Ferienwohnungen: Land hat geliefert, jetzt muss die städtische Satzung her

Pressemitteilung der GRÜNEN im Römer vom 29. Juni 2017

Die GRÜNE-Fraktion begrüßt die Verabschiedung des neuen Wohnungsaufsichtsgesetzes, mit dem die schwarz-grüne Landesregierung sicherstellt, dass die Kommunen mit einer Satzung weiterhin gegen die Nutzung von Wohnungen als Ferienwohnungen vorgehen können. "Der Wohnungsmarkt in Frankfurt ist angespannt, daher können wir es uns nicht leisten, dass wichtiger Wohnraum durch die Nutzung als Ferienwohnungen verloren geht. Das Land hat geliefert, jetzt braucht es die entsprechende Satzung der Stadt Frankfurt", fordert Beatrix Baumann, wohnungspolitische Sprecherin der GRÜNEN im Römer.
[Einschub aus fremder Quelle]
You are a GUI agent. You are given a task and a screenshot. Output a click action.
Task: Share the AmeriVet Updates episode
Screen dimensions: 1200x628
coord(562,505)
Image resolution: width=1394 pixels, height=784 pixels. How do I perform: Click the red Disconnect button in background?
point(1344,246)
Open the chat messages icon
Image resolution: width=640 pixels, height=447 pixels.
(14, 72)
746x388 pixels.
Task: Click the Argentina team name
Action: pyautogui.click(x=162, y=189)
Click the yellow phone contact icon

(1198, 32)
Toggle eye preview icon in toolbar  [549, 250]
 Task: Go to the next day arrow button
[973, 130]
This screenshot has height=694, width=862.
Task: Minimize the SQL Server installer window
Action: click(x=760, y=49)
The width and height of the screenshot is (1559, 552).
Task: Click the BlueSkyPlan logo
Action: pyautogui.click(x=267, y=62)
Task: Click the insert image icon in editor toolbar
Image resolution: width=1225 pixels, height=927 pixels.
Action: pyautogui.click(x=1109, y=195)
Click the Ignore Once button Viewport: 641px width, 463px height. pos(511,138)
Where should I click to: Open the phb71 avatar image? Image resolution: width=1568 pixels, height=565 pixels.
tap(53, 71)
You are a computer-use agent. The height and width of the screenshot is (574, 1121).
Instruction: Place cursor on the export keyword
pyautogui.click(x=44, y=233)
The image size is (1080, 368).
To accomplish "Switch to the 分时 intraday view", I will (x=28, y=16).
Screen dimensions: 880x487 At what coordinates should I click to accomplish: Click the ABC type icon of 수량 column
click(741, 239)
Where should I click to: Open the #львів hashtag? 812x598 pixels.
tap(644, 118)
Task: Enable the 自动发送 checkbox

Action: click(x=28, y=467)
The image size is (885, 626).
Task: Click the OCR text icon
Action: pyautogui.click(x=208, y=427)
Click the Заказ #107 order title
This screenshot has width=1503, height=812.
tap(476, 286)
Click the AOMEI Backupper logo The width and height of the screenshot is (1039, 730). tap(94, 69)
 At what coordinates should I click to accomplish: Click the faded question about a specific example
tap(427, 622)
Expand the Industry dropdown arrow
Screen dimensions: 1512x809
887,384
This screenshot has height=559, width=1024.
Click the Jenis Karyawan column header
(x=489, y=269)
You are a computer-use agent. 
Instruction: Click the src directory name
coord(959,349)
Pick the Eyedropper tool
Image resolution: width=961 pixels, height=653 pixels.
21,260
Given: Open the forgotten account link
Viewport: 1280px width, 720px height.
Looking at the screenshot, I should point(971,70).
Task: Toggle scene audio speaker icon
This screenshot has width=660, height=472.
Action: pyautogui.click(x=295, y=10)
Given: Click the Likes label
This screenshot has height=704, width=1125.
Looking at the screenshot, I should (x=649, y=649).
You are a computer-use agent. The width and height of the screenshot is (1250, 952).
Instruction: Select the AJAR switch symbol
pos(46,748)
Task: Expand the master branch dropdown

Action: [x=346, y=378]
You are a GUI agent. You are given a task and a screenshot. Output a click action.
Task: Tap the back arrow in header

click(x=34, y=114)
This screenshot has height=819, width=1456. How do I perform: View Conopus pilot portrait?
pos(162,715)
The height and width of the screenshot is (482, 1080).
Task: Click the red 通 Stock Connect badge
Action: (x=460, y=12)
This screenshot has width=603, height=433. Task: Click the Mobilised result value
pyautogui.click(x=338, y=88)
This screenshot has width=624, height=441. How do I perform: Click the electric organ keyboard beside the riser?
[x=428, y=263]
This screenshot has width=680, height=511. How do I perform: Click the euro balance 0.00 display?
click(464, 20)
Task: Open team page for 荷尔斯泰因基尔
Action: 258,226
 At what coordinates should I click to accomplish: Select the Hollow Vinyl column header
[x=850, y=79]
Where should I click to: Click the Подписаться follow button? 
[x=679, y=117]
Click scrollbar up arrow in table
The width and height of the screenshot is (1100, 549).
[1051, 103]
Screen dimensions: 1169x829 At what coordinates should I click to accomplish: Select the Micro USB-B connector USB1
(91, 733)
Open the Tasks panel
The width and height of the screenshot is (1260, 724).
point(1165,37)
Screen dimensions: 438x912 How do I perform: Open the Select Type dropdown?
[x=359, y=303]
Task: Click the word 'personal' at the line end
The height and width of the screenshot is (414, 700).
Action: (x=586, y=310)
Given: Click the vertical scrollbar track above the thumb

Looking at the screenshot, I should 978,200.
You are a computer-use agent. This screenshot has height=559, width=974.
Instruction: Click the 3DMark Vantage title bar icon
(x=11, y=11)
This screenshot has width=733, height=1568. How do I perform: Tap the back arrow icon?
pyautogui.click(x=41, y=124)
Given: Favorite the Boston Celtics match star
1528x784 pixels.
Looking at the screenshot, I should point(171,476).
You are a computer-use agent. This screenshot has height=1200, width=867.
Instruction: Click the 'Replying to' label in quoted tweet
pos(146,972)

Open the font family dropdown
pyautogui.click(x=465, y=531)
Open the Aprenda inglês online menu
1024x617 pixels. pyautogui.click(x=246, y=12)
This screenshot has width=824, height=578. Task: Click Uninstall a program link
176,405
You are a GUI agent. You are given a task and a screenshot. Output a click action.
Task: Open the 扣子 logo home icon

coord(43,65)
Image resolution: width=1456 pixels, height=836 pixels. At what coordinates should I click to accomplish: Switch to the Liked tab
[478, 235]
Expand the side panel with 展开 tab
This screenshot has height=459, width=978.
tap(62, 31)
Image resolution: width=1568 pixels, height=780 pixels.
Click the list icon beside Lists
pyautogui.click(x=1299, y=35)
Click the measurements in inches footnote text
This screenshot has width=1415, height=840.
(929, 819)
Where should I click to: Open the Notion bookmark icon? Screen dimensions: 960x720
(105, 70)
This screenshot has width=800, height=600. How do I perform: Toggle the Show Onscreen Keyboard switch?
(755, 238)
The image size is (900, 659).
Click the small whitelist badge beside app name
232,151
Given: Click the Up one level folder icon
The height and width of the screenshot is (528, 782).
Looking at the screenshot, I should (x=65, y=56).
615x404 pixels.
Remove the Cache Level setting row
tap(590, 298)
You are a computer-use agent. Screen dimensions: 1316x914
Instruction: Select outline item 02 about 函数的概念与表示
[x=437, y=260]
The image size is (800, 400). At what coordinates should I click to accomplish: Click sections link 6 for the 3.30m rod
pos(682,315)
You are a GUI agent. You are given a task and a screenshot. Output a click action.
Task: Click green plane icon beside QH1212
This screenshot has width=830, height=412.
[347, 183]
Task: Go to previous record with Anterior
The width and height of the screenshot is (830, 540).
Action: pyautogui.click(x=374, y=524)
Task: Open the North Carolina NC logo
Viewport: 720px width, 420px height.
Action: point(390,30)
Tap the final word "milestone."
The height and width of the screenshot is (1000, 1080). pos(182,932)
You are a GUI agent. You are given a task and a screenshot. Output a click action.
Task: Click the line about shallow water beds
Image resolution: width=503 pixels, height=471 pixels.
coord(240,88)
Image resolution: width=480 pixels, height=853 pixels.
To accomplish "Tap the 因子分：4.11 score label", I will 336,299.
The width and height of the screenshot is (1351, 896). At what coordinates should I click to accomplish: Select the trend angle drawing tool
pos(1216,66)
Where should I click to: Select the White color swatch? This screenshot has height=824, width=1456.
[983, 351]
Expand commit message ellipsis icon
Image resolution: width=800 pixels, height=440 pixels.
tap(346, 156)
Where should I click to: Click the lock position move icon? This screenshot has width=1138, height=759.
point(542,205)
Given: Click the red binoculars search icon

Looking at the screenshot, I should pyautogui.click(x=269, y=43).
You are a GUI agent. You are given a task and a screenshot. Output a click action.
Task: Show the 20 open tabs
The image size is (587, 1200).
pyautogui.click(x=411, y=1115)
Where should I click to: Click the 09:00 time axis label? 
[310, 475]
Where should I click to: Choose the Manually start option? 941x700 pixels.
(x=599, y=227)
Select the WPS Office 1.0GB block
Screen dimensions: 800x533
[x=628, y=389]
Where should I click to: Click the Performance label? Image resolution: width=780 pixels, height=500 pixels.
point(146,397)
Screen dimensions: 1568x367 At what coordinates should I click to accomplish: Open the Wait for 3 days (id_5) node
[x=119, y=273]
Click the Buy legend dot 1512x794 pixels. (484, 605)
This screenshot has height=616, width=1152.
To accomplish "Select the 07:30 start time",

Aufgrund der Bauplanungsrechtsnovelle von Schwarz-Rot im Bund werden Ferienwohnungen in nahezu allen Baugebieten rechtlich zugelassen. Somit entfällt jeglicher Spielraum für die Kommune dagegen vorzugehen. Durch den neuen Passus im Hessischen Wohnungsaufsichtsgesetz wird den Kommunen ermöglicht eine Nutzung als Ferienwohnung unter Genehmigungsvorbehalt zu stellen. Hierfür ist eine entsprechende städtische Satzung erforderlich.

"Seit 2013 konnten durch das konsequente Vorgehen der Bauaufsicht in Frankfurt rund 1.300 Wohnungen wieder dem Wohnungsmarkt zur Verfügung gestellt werden. Damit die Politik der vergangenen Jahr fortgeführt werden kann, muss eine entsprechende Satzung nun so schnell wie möglich erarbeitet werden", so Baumann.